→ **Exercise input**
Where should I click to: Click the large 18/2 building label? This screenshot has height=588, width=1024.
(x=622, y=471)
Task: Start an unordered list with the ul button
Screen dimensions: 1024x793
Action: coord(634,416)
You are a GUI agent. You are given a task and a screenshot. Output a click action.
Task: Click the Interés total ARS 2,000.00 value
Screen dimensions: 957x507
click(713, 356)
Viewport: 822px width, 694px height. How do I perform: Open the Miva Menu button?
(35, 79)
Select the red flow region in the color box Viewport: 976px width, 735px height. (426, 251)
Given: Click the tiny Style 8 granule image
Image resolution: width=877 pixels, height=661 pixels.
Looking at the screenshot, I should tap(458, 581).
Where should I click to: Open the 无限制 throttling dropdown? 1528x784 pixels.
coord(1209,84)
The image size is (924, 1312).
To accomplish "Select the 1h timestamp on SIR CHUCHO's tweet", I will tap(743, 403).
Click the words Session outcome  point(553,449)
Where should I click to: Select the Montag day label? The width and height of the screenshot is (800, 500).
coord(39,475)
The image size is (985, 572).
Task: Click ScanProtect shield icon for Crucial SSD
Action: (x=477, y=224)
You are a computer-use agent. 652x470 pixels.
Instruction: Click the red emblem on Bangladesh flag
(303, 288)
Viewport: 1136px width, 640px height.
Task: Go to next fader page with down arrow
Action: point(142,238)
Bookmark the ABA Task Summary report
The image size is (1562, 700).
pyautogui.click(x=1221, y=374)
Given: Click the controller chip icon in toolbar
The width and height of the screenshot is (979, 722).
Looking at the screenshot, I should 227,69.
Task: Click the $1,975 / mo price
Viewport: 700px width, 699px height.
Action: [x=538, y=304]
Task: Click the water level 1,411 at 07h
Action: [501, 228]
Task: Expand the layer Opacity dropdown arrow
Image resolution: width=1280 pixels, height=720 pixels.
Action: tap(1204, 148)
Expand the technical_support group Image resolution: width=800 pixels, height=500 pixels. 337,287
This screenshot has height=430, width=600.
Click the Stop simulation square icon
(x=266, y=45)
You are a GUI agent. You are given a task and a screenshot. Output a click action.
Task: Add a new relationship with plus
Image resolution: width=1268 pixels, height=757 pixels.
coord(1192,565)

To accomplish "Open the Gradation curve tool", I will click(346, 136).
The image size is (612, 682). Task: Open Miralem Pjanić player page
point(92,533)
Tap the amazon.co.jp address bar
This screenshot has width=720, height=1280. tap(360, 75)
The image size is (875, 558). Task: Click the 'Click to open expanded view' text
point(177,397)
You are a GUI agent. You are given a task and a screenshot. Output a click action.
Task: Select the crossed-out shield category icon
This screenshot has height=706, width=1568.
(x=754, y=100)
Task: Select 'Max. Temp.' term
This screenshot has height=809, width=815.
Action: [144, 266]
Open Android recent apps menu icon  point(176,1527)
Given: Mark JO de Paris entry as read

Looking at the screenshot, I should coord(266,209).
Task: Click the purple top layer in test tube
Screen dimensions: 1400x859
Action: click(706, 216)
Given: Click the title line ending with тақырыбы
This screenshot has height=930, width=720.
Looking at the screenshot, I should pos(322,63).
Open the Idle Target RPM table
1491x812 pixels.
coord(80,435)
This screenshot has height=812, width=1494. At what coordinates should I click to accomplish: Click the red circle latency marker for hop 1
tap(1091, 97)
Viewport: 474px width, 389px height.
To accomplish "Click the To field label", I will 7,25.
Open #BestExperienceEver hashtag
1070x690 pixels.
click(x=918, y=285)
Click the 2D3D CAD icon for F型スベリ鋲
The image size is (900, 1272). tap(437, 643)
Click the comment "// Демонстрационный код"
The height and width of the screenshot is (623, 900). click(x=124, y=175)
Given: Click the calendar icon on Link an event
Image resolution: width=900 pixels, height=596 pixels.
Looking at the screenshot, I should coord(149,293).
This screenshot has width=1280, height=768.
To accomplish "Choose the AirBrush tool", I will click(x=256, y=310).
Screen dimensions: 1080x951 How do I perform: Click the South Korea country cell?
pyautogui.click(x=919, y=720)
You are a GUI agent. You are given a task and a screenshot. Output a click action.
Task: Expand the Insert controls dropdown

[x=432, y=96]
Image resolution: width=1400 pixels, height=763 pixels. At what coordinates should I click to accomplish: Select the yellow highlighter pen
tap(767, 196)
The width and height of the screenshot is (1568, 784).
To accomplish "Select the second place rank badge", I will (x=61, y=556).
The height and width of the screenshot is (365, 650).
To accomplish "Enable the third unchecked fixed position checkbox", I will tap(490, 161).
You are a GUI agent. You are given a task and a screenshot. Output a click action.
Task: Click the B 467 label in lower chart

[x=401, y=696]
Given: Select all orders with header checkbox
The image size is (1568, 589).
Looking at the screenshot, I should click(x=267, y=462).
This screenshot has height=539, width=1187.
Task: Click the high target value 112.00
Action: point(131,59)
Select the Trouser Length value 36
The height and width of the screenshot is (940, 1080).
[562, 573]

→ **Task**
Quote every line of the records above, from the first down to the one holding "Task: Click the Interés", exactly as written.

→ **Solved problem**
Where should I click to: Click the large 18/2 building label? This screenshot has height=588, width=1024.
(x=622, y=471)
Task: Start an unordered list with the ul button
Screen dimensions: 1024x793
Action: coord(634,416)
You are a GUI agent. You are given a task and a screenshot. Output a click action.
Task: Click the Interés total ARS 2,000.00 value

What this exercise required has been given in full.